The transaction is expected to close in the first half of 2015, the companies said.
Steris also jumped on the tax inversion bandwagon last quarter with its offer to buy Synergy Health for about $1.9 billion in cash and stock. Steris said it plans to set up a new UK company to undertake the acquisition, which would cut its tax bill.
But the company was quick to try to de-emphasize the tax benefits of the deal.
"Our clear intention is that the combination of our businesses will catalyze growth in both our businesses, share experience, and utilize each other's knowledge and skills," Steris CEO Walt Rosebrough said during a conference call.
The deal is expected to be completed by March 31. The new company is expected to have an effective tax rate of about 25% beginning in the fiscal year starting April 1. Steris' effective tax rate for 2013/14 was 31.3%.
The inversion trend drew fire throughout the year from some U.S. politicians and regulators, resulting in a crack down by the U.S. Treasury in September. The U.S. Treasury announced new rules to help close what Treasury Secretary Jacob Lew called a "glaring loophole" in the U.S. tax code, in which U.S. companies acquire foreign businesses and then switch their citizenship to avoid playing U.S. taxes. Critics of the new treasury rules argue that policy makers should instead overhaul corporate taxes to deter inversions.
Still, Rosebrough said the tax rates that Steris is anticipating conforms to the current law and regulations and that the drop to 25% is fairly normal for international companies. "Clearly we're not typically users of aggressive postures, we're not using a number of the techniques that the Treasury Department has described as things that they would naturally attack," he said.
Rosebrough also said that the two companies have discussed a possible merger for years and that the conversations were "philosophical and strategic" rather than number-oriented.
As the fourth quarter came to an end, rumors buzzed about a potential merger between Stryker (Kalamazoo, Michigan) and Smith & Nephew (S&N; London). According to a report from Bloomberg, which cited people familiar with the matter, Stryker plans to offer a significant premium to Smith & Nephew's current share price, with one source saying it could be about 30%.
Analyst reactions to the idea of Stryker buying S&N have been mixed.
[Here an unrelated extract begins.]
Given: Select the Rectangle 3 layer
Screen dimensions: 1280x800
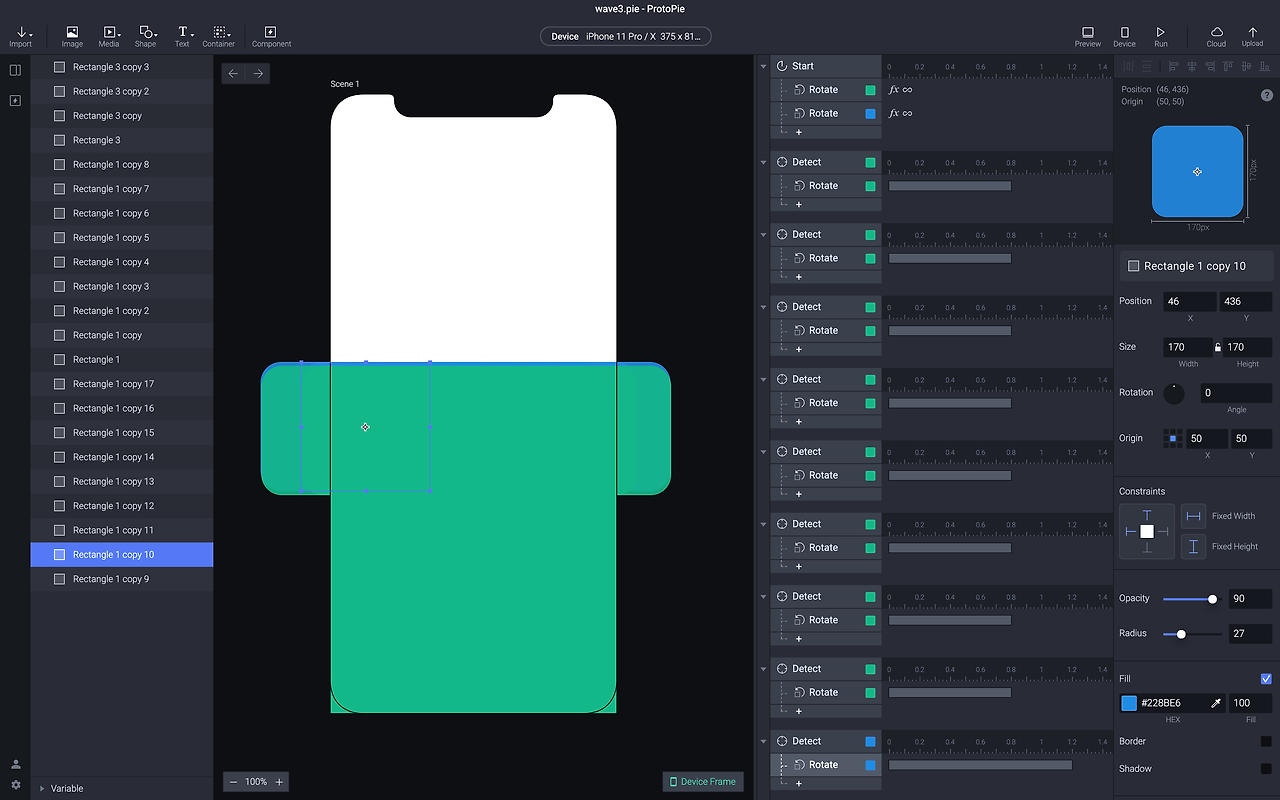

The J.P. Morgan Research team led by Mike Weinstein noted in its 2015 Top Picks report that Stryker has the potential to be a consolidator, and that "we view a Smith & Nephew transaction as the right move for shareholders and necessary for Stryker to drive margin expansion."
David Lewis of Morgan Stanley took the opposite viewpoint during his annual outlook call (MDD, Jan. 6, 2015). "We are not convinced that this is the deal that Stryker should be doing," Lewis said.
Lewis said a Stryker-S&N deal would represent a "pretty sharp change" in the company's strategy and that "we're convinced they're going to overpay."
In the J.P. Morgan report, Weinstein said that if Stryker does reach an agreement with S&N, the uncertainty around anti-trust approval and the likely lengthy time to deal closing (anywhere between nine and 12 months) mean that even with an S&N deal, Stryker may still have a tough time outperforming in 2015.